Negara Agraris dan Problem Alih Fungsi Lahan Pertanian
08 Jan 2013
2351
by Admin Demo

CIMG6047

(5/1) Keprihatinan terhadap pemerintah yang terus mengeluarkan kebijakan untuk mengimpor beras, dengan alasan stok beras nasional yang sedikit menjadikan ironi tersendiri mengingat nusantara ini merupakan Negara Agraris yang subur dan beberapa tahun sebelumnya menikmati swasembada beras. Berangkat dari keprihatinan tersebut, Himpunan Mahasiswa Agroteknologi Universitas Mercu Buana (UMB) Yogyakarta menyelenggarakan Seminar Regional dengan mengusung tema Alih Fungsi Lahan Pertanian Menjadi Non Pertanian yang bertempat di Fakultas Agroteknologi Universitas Mercu Buana Yogyakarta. Hadir sebagai Pembicara, Kepala Bapeda DIY, Ir. Srie Kyatsiwi, MMA; Direktur Improsula dan Anggota Dewan Ketahanan Pangan Pusat, Bapak P. Saridjo; serta perwakilan salah seorang mahasiswa UMB Yogyakarta, Arief Prasetyo.
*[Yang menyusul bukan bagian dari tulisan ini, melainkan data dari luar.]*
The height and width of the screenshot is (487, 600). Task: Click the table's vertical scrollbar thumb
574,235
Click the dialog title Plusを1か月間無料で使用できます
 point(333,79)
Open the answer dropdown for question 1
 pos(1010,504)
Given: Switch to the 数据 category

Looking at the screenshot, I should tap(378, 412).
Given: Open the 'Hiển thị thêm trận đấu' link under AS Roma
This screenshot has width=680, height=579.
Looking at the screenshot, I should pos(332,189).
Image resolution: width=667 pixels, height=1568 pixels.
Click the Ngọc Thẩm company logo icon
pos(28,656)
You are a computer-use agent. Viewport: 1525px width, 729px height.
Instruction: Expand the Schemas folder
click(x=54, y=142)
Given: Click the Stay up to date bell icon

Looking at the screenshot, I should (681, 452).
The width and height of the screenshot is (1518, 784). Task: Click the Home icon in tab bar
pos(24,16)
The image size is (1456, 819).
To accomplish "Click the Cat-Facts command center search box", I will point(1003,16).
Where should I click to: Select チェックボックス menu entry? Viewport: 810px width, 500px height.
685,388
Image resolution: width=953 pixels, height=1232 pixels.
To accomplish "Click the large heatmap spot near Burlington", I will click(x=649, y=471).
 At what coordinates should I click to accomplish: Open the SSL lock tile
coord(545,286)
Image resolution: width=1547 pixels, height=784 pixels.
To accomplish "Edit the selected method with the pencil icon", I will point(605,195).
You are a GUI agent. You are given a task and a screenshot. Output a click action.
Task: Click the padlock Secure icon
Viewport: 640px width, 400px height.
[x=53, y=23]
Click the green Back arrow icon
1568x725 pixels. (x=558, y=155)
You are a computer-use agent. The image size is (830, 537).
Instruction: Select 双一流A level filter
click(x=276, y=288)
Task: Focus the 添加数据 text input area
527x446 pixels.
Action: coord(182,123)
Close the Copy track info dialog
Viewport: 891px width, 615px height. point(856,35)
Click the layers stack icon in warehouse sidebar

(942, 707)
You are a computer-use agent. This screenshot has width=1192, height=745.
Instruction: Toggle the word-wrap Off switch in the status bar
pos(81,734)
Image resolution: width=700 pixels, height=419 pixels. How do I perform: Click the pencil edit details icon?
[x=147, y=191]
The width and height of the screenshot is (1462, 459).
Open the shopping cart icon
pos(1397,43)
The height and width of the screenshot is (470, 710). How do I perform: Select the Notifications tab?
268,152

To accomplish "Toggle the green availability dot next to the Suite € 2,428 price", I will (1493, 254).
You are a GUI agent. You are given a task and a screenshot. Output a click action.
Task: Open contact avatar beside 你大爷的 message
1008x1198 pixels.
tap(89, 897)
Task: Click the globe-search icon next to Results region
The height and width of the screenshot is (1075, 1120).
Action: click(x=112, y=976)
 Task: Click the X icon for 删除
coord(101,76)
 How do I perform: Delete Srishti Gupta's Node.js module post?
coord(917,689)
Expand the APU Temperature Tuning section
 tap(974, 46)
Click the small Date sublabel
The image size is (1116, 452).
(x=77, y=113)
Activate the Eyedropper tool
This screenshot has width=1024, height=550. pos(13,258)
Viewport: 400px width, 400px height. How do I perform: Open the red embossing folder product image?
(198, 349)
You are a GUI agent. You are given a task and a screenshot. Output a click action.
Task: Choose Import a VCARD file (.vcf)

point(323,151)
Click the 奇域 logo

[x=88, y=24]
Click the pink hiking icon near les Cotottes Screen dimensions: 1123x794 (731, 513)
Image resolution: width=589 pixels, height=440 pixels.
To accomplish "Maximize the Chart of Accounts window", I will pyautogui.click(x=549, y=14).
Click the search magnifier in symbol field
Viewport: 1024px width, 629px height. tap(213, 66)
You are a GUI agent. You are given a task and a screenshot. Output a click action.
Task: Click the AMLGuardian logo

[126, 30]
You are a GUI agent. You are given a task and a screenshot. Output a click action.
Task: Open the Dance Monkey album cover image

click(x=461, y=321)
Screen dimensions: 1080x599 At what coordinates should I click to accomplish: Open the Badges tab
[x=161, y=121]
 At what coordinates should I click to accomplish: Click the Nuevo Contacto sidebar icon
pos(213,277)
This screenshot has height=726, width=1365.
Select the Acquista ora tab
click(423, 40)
“Stok beras yang terus berkurang tentu mempunyai penyebab. Alasan musim dan serangan hama, tentu bukan alasan satu-satunya. Begitu pula kelangkaan dan mahalnya harga pupuk yang kemudian justru dibarengi dengan anjloknya harga beras dan hasil pertanian lainnya. Hal yang justru harus diperhatikan adalah terjadinya penyusutan drastis lahan pertanian yang dialihfungsikan menjadi tanah non pertanian, seperti pemukiman, perindustrian, tempat rekreasi, dan lainnya”, papar Slamet Nurdiansyah, Ketua Himpunan Mahasiswa Agroteknologi UMB Yogyakarta dalam sambutannya. Dampak alih fungsi lahan ini menurut Slamet kemudian menjadi faktor permanen dari berkurangnya produksi pertanian, karena sekali berubah fungsi maka mustahil akan kembali menjadi lahan pertanian, atau setidaknya jika pun kembali maka kualitas lahannya menjadi tidak sesubur sebelumnya.

Sementara, Bapak P. Saridjo dalam pemaparannya mengatakan bahwa implementasi dari Perlindungan Lahan Pertanian Pangan Berkelanjutan (PLPPB) yang memiliki dasar hukum UU 41 Tahun 2009 dan Perda DIY Tahun 2011 secara signifikan akan maampu menghambat laju alih fungsi lahan pertanian ke non pertanian apabila berorientasi pada keberlanjutan penghidupan masyarakat agraris dengan didukung keterampilan dan sarana yang memadai untuk memperbaiki penghidupannya; memperkuat sistem pangan komunitas yang berarti bahwa masyarakat pemilik lahan dan pengakses cadangan lahan maupun kawasan lahan PPB berhak atas komodite yang akan dibudidayakan sesuai dengan potensi lahan dan kebutuhan pangan masyarakat setempat; bersinerginya kebijakan dan program para pihak; serta melibatkan partisipasi masyarakat agraris dalam perencanaan, penetapan, dan pemanfaatannya. (Lilik Purwanti-Humas UMB Yk).